長期ビジョンと重点政策の2部
◇全県
将来の滋賀県の目指すべき姿を示す第三期滋賀県基本構想を審議する四回目の同構想審議会(委員二十五人)がピアザ淡海(大津市)で開かれ、三日月大造知事が調査審議を佐和隆光会長(滋賀大学学長)に諮問した。
この基本構想は、県内人口が二〇一五年前後のピークから減少へ転じる中で、時代の潮流や社会情勢の変化を踏まえ、成熟社会への取り組みや、大規模災害への対策を推進し、誰もが豊かさを実感できる社会を実現しようと策定されるもの。
構成と計画期間は、「時代の大きな潮流」を踏まえて将来を展望する(1)長期ビジョン編(~二〇四〇年)と、限られた財源を重点配分することで「直面する課題」に対応する(2)重点政策編(二〇一五年度~二〇一九年度)の二部構成となっている。
策定スケジュールとしては、県から九月、基本構想案が出され、これに対して十月に審議会から答申された後、県民の意見を聞く政策コメント(十月上旬~十一月上旬)を経て、二月下旬の県議会にて構想案が上程される。
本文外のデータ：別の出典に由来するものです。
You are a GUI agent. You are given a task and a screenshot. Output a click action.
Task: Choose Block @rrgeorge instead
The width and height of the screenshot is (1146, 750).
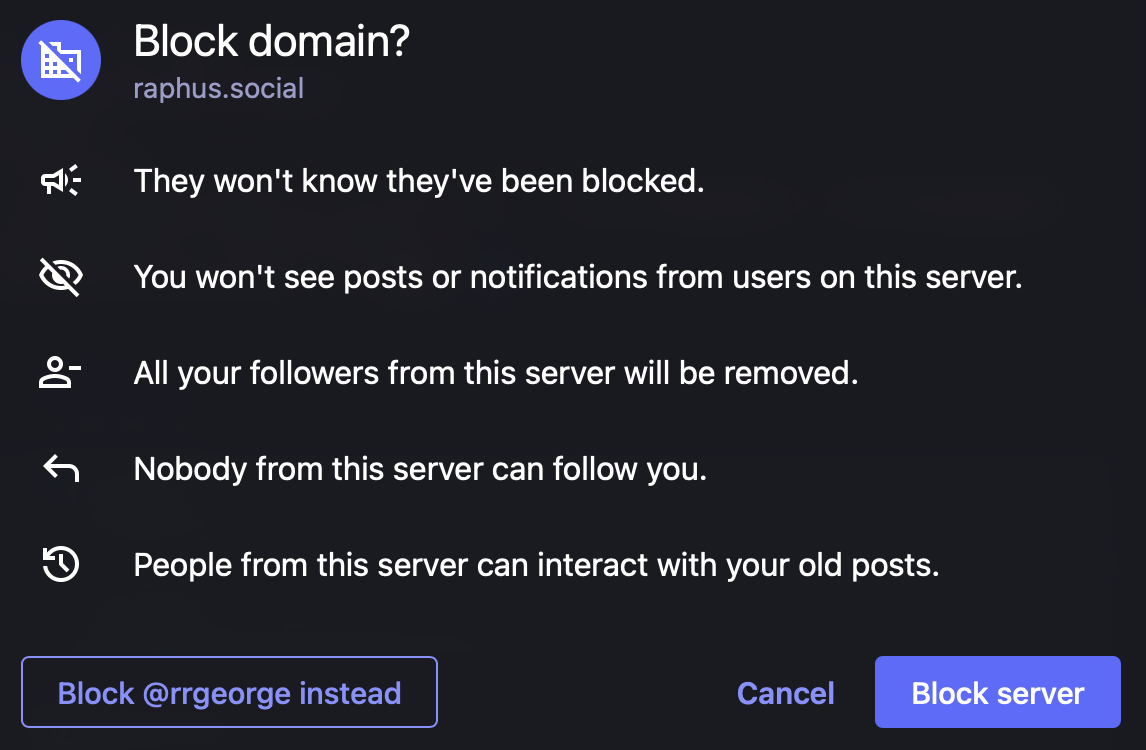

審議会の冒頭で三日月知事は「来年度に向けた職員との議論で、滋賀ならではのものを大事に生かし、新しい生き方・暮らし方を滋賀から提案し、滋賀の将来のために構想、予算、政策づくりにとりくみたいと、三つの視点を共有している。避けられない課題もあるが、ぜひみなさんと一緒に乗り越えたい」とあいさつした。
委員からは、新たな基本構想の考え方について、「基本構想は焦点ぼけしやすいが、直面する社会、経済状況をみて、新知事ならではの個性ある県づくりを打ち出すべき」「南海トラフ地震が発生する恐れのある二〇三五年前後は県内で最も高齢化が進んでいることを考慮に入れるべき」「経済の豊かさ、心の豊かさ、自然の豊かさなど様々な豊かさについて整理すべき」「若者の早期離職、低収入が問題視されているが、高収入が良いのでなく、仕事と暮らしのバランスが大事」「人口減少と高齢化に伴う移民問題やコンパクトシティの視点が抜け落ちており、現実的に受け取りにくい」などの意見が挙がっていた。